DIRECTIONS FOR THIS TASK » Exactly the lines from the one containing "Open the File menu in AMEPlot" to the final line below should be output, and no others.

RECORDS PROVIDED »
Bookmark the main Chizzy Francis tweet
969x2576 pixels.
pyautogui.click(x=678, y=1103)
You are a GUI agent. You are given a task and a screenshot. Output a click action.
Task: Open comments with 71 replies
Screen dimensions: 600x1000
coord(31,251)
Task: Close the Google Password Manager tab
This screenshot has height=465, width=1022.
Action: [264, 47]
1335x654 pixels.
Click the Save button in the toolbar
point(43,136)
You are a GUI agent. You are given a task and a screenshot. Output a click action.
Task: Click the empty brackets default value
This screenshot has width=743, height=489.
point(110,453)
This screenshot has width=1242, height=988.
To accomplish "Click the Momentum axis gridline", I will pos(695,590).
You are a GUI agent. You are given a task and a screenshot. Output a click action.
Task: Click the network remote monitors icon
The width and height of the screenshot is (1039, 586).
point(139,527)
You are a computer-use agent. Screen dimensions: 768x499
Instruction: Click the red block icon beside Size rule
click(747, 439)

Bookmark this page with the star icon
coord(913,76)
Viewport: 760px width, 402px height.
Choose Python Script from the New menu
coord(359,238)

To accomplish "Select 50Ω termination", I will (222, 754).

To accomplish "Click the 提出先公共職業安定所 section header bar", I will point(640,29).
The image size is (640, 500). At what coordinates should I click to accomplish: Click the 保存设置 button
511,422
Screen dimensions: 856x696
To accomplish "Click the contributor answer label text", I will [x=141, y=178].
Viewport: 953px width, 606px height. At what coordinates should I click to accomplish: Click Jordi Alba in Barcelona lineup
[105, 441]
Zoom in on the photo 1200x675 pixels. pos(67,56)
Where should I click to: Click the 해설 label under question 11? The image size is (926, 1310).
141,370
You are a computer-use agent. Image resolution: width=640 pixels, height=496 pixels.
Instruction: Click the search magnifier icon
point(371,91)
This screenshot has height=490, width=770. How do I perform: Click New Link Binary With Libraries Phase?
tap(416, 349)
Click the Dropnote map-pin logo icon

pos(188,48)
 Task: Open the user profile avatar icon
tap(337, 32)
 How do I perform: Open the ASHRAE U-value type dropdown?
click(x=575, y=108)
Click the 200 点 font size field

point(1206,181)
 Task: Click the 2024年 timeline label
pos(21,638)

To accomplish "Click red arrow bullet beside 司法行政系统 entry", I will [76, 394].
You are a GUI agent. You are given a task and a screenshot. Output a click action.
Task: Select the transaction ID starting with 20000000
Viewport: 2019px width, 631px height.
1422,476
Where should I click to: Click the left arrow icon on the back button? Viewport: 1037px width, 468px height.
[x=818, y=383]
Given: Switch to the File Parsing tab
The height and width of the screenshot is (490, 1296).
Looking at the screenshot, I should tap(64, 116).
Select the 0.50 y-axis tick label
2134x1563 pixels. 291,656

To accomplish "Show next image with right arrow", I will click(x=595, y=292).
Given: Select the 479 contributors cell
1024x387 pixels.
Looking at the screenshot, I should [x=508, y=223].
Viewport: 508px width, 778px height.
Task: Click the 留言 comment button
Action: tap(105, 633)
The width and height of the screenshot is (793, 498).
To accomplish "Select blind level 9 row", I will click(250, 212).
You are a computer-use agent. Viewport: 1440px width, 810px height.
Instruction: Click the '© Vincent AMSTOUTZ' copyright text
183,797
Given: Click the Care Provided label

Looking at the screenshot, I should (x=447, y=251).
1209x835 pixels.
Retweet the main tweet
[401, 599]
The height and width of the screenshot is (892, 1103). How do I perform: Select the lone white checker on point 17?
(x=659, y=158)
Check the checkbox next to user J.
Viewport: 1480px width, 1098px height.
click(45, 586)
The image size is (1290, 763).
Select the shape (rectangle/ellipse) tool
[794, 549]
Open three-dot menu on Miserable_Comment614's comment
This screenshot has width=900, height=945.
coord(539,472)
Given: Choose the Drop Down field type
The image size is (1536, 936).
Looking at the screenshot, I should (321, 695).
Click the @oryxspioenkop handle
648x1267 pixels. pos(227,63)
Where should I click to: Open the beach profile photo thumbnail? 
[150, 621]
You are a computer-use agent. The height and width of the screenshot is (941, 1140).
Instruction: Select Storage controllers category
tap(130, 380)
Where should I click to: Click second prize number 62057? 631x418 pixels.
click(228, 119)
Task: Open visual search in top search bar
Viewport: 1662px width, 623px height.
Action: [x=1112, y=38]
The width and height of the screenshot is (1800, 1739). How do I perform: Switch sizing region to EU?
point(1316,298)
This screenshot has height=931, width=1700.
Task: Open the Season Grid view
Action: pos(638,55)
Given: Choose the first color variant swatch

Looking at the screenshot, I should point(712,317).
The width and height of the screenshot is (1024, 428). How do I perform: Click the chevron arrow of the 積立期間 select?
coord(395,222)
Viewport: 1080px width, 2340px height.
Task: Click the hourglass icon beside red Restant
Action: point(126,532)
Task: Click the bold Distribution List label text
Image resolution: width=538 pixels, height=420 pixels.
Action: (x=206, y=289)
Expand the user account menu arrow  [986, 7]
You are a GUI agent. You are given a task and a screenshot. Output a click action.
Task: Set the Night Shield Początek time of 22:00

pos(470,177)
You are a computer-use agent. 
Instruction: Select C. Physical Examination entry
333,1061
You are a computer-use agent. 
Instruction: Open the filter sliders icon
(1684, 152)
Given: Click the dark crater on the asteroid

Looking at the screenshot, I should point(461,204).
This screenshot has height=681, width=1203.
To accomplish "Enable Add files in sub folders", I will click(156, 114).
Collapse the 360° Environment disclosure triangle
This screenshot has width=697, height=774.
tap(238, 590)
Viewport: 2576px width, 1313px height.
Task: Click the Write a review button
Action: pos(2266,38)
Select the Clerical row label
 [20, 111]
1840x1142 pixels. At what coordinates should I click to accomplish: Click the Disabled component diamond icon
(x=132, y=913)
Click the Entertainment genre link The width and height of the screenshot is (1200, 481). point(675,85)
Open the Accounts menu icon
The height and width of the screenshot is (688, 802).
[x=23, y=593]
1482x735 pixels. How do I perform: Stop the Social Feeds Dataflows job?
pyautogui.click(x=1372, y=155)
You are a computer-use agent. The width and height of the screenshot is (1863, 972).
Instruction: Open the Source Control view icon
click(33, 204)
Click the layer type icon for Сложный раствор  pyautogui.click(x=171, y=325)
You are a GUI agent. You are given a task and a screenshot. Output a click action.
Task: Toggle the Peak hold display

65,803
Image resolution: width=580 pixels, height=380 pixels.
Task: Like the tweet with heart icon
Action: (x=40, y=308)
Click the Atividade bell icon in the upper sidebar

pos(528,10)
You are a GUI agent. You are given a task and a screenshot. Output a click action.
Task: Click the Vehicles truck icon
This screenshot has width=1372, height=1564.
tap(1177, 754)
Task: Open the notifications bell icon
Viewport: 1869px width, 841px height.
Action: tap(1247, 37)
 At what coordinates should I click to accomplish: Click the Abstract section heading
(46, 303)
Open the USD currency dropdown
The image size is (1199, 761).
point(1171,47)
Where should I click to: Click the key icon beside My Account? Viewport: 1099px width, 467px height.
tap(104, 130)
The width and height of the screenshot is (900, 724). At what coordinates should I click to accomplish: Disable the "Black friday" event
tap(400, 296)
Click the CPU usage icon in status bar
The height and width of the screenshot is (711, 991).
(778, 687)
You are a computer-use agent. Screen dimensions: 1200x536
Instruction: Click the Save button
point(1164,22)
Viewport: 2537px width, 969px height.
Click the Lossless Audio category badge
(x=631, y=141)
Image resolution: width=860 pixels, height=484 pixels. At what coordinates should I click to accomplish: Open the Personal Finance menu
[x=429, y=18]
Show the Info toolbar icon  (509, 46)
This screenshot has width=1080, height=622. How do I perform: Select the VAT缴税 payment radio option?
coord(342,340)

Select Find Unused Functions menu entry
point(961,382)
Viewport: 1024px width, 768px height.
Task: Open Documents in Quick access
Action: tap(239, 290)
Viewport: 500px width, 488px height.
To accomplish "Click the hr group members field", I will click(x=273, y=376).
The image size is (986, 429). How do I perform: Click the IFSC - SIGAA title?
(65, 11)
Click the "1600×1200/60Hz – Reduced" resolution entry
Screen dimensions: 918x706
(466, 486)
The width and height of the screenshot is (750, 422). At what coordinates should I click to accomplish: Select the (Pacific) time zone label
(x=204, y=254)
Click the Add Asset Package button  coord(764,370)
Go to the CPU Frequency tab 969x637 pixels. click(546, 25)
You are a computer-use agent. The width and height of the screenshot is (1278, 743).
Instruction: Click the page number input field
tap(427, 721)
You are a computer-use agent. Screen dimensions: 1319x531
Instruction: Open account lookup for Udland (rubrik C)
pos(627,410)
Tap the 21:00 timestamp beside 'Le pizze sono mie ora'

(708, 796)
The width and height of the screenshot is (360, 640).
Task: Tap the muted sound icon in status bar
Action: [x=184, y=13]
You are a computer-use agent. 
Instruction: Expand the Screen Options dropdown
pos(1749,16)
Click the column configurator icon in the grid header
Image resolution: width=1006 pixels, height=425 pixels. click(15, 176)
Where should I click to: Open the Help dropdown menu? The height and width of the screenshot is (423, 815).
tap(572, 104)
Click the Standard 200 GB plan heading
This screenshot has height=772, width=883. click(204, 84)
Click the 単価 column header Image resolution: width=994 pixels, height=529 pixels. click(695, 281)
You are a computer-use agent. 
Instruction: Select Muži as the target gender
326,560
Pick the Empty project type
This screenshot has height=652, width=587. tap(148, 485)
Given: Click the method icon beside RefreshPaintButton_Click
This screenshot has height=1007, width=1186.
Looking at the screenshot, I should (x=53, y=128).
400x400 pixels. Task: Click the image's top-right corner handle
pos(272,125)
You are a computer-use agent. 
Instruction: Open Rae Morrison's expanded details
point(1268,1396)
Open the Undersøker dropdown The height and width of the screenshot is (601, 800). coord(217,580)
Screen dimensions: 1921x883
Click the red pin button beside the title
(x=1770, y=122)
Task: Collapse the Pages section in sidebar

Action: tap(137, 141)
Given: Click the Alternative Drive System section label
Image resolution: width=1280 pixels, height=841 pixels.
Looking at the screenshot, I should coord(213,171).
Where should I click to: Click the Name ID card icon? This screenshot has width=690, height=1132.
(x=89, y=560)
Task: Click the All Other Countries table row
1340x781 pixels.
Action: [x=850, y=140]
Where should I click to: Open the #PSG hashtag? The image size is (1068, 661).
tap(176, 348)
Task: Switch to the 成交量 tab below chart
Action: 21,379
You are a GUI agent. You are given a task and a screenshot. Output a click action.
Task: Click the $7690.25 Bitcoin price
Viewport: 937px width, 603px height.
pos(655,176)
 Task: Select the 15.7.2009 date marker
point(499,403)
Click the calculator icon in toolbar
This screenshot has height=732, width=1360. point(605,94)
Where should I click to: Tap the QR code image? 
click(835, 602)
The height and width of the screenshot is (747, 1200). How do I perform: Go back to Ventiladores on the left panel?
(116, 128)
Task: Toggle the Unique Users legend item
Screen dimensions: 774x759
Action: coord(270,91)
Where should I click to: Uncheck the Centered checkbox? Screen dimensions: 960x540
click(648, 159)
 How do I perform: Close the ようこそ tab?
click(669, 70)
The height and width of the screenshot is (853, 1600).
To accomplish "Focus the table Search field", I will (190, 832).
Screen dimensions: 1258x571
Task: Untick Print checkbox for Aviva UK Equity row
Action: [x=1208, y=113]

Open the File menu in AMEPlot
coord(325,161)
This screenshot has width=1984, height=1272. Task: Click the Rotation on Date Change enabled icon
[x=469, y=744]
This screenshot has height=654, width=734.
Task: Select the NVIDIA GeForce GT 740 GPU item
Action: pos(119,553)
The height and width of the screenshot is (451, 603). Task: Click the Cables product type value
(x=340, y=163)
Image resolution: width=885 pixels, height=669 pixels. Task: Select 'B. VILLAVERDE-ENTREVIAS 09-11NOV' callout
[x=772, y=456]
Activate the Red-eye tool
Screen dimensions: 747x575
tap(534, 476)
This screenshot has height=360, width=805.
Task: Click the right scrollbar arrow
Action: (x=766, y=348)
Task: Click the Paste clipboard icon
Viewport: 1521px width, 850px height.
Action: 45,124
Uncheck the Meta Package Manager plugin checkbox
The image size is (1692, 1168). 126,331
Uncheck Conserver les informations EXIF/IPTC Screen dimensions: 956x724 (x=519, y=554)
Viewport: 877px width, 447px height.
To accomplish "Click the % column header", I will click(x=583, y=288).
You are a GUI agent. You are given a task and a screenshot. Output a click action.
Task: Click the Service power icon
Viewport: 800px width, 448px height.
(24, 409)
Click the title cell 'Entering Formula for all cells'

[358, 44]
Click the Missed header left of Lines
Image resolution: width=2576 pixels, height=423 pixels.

YOUR SOLUTION »
Open the File menu in AMEPlot
coord(325,161)
This screenshot has width=1984, height=1272. Task: Click the Rotation on Date Change enabled icon
[x=469, y=744]
This screenshot has height=654, width=734.
Task: Select the NVIDIA GeForce GT 740 GPU item
Action: pos(119,553)
The height and width of the screenshot is (451, 603). Task: Click the Cables product type value
(x=340, y=163)
Image resolution: width=885 pixels, height=669 pixels. Task: Select 'B. VILLAVERDE-ENTREVIAS 09-11NOV' callout
[x=772, y=456]
Activate the Red-eye tool
Screen dimensions: 747x575
tap(534, 476)
This screenshot has height=360, width=805.
Task: Click the right scrollbar arrow
Action: (x=766, y=348)
Task: Click the Paste clipboard icon
Viewport: 1521px width, 850px height.
Action: 45,124
Uncheck the Meta Package Manager plugin checkbox
The image size is (1692, 1168). 126,331
Uncheck Conserver les informations EXIF/IPTC Screen dimensions: 956x724 (x=519, y=554)
Viewport: 877px width, 447px height.
To accomplish "Click the % column header", I will click(x=583, y=288).
You are a GUI agent. You are given a task and a screenshot. Output a click action.
Task: Click the Service power icon
Viewport: 800px width, 448px height.
(24, 409)
Click the title cell 'Entering Formula for all cells'

[358, 44]
Click the Missed header left of Lines
Image resolution: width=2576 pixels, height=423 pixels.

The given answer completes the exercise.